End of an era for Capitec CEO Gerrie Fourie

Capitec CEO Gerrie Fourie is retiring from his role later this year, but the seasoned business leader is not done with the bank that he says is part of his DNA.
Fourie will retire early as group chief executive after the Annual General Meeting on 18 July 2025, with Retail Banking lead Graham Lee taking over.
Fourie has been a member of the Capitec executive management team for the last 25 years and has overseen the bank’s large-scale growth.
After becoming CEO in 2014, the bank grew from 5 million largely low-income customers to a retail giant of close to 25 million customers.
It expanded from predominantly offering micro-lending and basic retail banking services to a fully diversified digital bank that now offers business banking and insurance products.

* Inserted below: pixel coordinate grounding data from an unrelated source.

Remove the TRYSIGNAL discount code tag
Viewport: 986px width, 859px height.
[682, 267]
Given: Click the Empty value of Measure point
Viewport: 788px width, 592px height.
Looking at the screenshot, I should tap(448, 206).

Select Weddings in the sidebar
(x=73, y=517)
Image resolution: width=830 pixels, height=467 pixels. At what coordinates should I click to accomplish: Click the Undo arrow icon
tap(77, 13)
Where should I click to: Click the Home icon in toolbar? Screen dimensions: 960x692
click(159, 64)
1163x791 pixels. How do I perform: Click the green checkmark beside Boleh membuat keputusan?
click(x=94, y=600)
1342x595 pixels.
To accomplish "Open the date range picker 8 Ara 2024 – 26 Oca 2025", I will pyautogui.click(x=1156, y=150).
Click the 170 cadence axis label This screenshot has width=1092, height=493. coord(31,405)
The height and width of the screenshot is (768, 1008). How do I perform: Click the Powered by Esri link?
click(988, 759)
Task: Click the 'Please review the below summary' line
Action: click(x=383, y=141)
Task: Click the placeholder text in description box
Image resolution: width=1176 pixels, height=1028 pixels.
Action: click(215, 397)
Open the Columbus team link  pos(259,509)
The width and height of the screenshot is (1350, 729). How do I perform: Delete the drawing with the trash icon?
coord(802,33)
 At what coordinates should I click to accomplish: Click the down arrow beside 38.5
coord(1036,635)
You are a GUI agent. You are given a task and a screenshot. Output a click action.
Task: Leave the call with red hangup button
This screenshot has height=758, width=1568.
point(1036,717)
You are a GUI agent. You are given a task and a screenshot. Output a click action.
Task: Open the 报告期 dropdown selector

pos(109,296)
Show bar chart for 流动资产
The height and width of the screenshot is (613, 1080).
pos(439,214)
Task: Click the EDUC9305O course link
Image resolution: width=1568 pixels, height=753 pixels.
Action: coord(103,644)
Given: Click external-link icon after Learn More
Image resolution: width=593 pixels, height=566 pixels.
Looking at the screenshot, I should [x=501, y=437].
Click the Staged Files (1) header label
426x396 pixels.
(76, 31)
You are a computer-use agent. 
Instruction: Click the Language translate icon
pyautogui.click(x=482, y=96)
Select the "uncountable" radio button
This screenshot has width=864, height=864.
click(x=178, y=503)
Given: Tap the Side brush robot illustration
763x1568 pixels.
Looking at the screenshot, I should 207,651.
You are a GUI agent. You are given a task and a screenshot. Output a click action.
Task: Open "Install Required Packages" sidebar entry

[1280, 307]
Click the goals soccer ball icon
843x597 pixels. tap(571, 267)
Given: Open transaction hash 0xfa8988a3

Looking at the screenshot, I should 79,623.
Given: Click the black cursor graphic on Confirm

Speaking to journalists, Fourie said that he will stay on at Capitec for another year to assist the incoming leadership team, which includes former African Bank CEO Basani Maluleke taking over Lee’s job.
Fourie said that Capitec is in his DNA, but he is retiring before hitting Capitec’s 65-year-old retirement age (he is 61) due to the stress that the job entails.
He hopes to join the Capitec board, but this is more in his medium- to long-term plans, with a period of rest coming first.
The executive said he plans to travel as his post-CEO positioning will require a much lower time commitment.
However, he will not completely step away from the business space, noting that he is already involved in a few smaller businesses that are not banking-related. He plans to help entrepreneurs with their growth strategies.
He is also a co-owner of a game farm, which he said already operates like a business and requires a large amount of work.
Since he does not constantly need to go into the office, he will spend a larger amount of time at his home office. With his family still living in the Western Cape, he will split his time between Stellenbosch and Hermanus.
What South Africa needs to do to be successful
Fourie has recently been embroiled in controversy after claiming that South Africa’s true unemployment rate was closer to 10% and not the 33% figure reported by Stats SA.
He said that the informal economy is far larger than Stats SA takes into account. The government agency was quick to clarify that it considers informal workers in its calculations.
Despite the controversy, Fourie said that the debacle did not stress him and was happy that it formed a debate on what South Africa needs to do to improve unemployment.
He stressed that South Africa’s one objective should be to grow the economy, with the country’s GDP growth muddling below 1% in 2023 and 2024, with 2025 not expected to be much better.
Considering that South Africa’s population grows at about 1.5% per year, the latest figures point to a per capita recession.
He said that igniting South Africa’s potential is not found within the formal sector and government, where several initiatives aimed at improving growth have already failed.
Fourie added that South Africa needs to make the informal economy larger, as this is required to unlock the nation’s potential.
With its extensive retail network and its expansion into business banking, Capitec is one of the most prominent companies with a significant presence in the informal economy.